## The task
Reproduce each of the following records word for word.

[Records for locating the described items]
* * * * * * * * *
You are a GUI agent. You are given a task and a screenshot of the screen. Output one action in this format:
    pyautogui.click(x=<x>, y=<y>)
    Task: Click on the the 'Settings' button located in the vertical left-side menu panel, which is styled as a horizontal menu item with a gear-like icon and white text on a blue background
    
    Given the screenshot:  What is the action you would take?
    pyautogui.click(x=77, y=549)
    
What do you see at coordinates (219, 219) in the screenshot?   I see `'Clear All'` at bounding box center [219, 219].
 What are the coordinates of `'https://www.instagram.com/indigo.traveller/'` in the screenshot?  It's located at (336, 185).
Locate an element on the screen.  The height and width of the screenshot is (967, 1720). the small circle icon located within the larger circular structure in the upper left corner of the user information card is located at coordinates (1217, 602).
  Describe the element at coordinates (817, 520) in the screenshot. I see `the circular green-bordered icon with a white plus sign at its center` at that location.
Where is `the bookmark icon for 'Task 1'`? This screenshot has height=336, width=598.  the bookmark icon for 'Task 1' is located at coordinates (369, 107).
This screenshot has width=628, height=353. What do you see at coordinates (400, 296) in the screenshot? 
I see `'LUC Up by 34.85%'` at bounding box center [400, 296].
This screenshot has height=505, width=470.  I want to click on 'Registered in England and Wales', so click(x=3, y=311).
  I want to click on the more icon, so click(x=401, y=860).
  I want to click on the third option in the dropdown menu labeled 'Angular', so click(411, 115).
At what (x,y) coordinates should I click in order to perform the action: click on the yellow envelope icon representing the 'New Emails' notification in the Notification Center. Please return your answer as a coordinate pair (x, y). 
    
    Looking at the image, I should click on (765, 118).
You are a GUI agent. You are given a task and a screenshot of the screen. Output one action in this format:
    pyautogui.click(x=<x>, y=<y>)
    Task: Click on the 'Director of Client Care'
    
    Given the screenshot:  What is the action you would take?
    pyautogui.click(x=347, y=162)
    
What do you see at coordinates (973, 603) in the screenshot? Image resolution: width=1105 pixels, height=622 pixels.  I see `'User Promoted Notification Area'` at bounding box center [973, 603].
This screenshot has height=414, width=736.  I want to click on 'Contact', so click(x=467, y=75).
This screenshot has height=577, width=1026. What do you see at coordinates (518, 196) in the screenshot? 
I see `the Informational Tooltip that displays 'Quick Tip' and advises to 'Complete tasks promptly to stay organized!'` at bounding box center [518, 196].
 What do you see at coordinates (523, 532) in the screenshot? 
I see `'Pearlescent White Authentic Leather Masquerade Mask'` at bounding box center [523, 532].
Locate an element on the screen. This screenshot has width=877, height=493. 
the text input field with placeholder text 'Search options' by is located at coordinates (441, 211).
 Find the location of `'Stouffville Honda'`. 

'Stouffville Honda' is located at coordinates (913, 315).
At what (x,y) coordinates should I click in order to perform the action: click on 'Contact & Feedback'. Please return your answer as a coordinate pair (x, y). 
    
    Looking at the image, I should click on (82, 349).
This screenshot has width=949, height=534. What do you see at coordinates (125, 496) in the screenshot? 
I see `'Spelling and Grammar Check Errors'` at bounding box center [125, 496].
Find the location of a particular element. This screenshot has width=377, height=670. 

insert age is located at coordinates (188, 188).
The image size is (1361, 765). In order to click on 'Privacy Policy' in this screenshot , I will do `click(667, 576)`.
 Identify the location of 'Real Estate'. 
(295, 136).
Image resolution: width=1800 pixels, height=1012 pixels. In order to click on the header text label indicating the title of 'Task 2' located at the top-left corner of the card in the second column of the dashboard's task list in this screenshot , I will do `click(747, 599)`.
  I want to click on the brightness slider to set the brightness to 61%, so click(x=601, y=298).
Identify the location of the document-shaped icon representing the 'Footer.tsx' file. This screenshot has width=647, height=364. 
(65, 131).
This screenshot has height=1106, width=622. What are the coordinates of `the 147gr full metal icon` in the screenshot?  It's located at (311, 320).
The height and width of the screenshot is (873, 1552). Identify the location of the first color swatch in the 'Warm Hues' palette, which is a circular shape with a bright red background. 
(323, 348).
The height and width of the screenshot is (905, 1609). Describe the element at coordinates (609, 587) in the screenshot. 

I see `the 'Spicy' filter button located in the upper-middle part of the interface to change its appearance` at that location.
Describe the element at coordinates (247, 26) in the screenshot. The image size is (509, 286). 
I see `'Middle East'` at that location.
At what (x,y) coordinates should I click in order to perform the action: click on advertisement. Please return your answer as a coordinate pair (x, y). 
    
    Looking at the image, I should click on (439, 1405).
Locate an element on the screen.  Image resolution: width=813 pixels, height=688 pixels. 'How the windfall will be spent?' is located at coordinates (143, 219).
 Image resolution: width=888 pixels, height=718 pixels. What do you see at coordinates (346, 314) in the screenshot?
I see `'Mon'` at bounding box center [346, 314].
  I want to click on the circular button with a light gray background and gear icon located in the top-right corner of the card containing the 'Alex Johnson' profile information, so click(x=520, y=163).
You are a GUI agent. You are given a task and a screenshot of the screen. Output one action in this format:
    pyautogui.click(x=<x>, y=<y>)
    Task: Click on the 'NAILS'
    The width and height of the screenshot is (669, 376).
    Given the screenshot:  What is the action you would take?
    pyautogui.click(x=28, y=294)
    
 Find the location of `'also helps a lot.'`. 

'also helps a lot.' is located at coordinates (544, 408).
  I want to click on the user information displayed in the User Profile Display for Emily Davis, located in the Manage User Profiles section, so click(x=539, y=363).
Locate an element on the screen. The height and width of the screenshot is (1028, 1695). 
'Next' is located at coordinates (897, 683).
* * * * * * * * *
## Reply to the exercise
You are a GUI agent. You are given a task and a screenshot of the screen. Output one action in this format:
    pyautogui.click(x=<x>, y=<y>)
    Task: Click on the the 'Settings' button located in the vertical left-side menu panel, which is styled as a horizontal menu item with a gear-like icon and white text on a blue background
    
    Given the screenshot:  What is the action you would take?
    pyautogui.click(x=77, y=549)
    
What do you see at coordinates (219, 219) in the screenshot?   I see `'Clear All'` at bounding box center [219, 219].
 What are the coordinates of `'https://www.instagram.com/indigo.traveller/'` in the screenshot?  It's located at (336, 185).
Locate an element on the screen.  The height and width of the screenshot is (967, 1720). the small circle icon located within the larger circular structure in the upper left corner of the user information card is located at coordinates (1217, 602).
  Describe the element at coordinates (817, 520) in the screenshot. I see `the circular green-bordered icon with a white plus sign at its center` at that location.
Where is `the bookmark icon for 'Task 1'`? This screenshot has height=336, width=598.  the bookmark icon for 'Task 1' is located at coordinates (369, 107).
This screenshot has width=628, height=353. What do you see at coordinates (400, 296) in the screenshot? 
I see `'LUC Up by 34.85%'` at bounding box center [400, 296].
This screenshot has height=505, width=470.  I want to click on 'Registered in England and Wales', so click(x=3, y=311).
  I want to click on the more icon, so click(x=401, y=860).
  I want to click on the third option in the dropdown menu labeled 'Angular', so click(411, 115).
At what (x,y) coordinates should I click in order to perform the action: click on the yellow envelope icon representing the 'New Emails' notification in the Notification Center. Please return your answer as a coordinate pair (x, y). 
    
    Looking at the image, I should click on (765, 118).
You are a GUI agent. You are given a task and a screenshot of the screen. Output one action in this format:
    pyautogui.click(x=<x>, y=<y>)
    Task: Click on the 'Director of Client Care'
    
    Given the screenshot:  What is the action you would take?
    pyautogui.click(x=347, y=162)
    
What do you see at coordinates (973, 603) in the screenshot? Image resolution: width=1105 pixels, height=622 pixels.  I see `'User Promoted Notification Area'` at bounding box center [973, 603].
This screenshot has height=414, width=736.  I want to click on 'Contact', so click(x=467, y=75).
This screenshot has height=577, width=1026. What do you see at coordinates (518, 196) in the screenshot? 
I see `the Informational Tooltip that displays 'Quick Tip' and advises to 'Complete tasks promptly to stay organized!'` at bounding box center [518, 196].
 What do you see at coordinates (523, 532) in the screenshot? 
I see `'Pearlescent White Authentic Leather Masquerade Mask'` at bounding box center [523, 532].
Locate an element on the screen. This screenshot has width=877, height=493. 
the text input field with placeholder text 'Search options' by is located at coordinates (441, 211).
 Find the location of `'Stouffville Honda'`. 

'Stouffville Honda' is located at coordinates (913, 315).
At what (x,y) coordinates should I click in order to perform the action: click on 'Contact & Feedback'. Please return your answer as a coordinate pair (x, y). 
    
    Looking at the image, I should click on (82, 349).
This screenshot has width=949, height=534. What do you see at coordinates (125, 496) in the screenshot? 
I see `'Spelling and Grammar Check Errors'` at bounding box center [125, 496].
Find the location of a particular element. This screenshot has width=377, height=670. 

insert age is located at coordinates (188, 188).
The image size is (1361, 765). In order to click on 'Privacy Policy' in this screenshot , I will do `click(667, 576)`.
 Identify the location of 'Real Estate'. 
(295, 136).
Image resolution: width=1800 pixels, height=1012 pixels. In order to click on the header text label indicating the title of 'Task 2' located at the top-left corner of the card in the second column of the dashboard's task list in this screenshot , I will do `click(747, 599)`.
  I want to click on the brightness slider to set the brightness to 61%, so click(x=601, y=298).
Identify the location of the document-shaped icon representing the 'Footer.tsx' file. This screenshot has width=647, height=364. 
(65, 131).
This screenshot has height=1106, width=622. What are the coordinates of `the 147gr full metal icon` in the screenshot?  It's located at (311, 320).
The height and width of the screenshot is (873, 1552). Identify the location of the first color swatch in the 'Warm Hues' palette, which is a circular shape with a bright red background. 
(323, 348).
The height and width of the screenshot is (905, 1609). Describe the element at coordinates (609, 587) in the screenshot. 

I see `the 'Spicy' filter button located in the upper-middle part of the interface to change its appearance` at that location.
Describe the element at coordinates (247, 26) in the screenshot. The image size is (509, 286). 
I see `'Middle East'` at that location.
At what (x,y) coordinates should I click in order to perform the action: click on advertisement. Please return your answer as a coordinate pair (x, y). 
    
    Looking at the image, I should click on (439, 1405).
Locate an element on the screen.  Image resolution: width=813 pixels, height=688 pixels. 'How the windfall will be spent?' is located at coordinates (143, 219).
 Image resolution: width=888 pixels, height=718 pixels. What do you see at coordinates (346, 314) in the screenshot?
I see `'Mon'` at bounding box center [346, 314].
  I want to click on the circular button with a light gray background and gear icon located in the top-right corner of the card containing the 'Alex Johnson' profile information, so click(x=520, y=163).
You are a GUI agent. You are given a task and a screenshot of the screen. Output one action in this format:
    pyautogui.click(x=<x>, y=<y>)
    Task: Click on the 'NAILS'
    The width and height of the screenshot is (669, 376).
    Given the screenshot:  What is the action you would take?
    pyautogui.click(x=28, y=294)
    
 Find the location of `'also helps a lot.'`. 

'also helps a lot.' is located at coordinates (544, 408).
  I want to click on the user information displayed in the User Profile Display for Emily Davis, located in the Manage User Profiles section, so click(x=539, y=363).
Locate an element on the screen. The height and width of the screenshot is (1028, 1695). 
'Next' is located at coordinates (897, 683).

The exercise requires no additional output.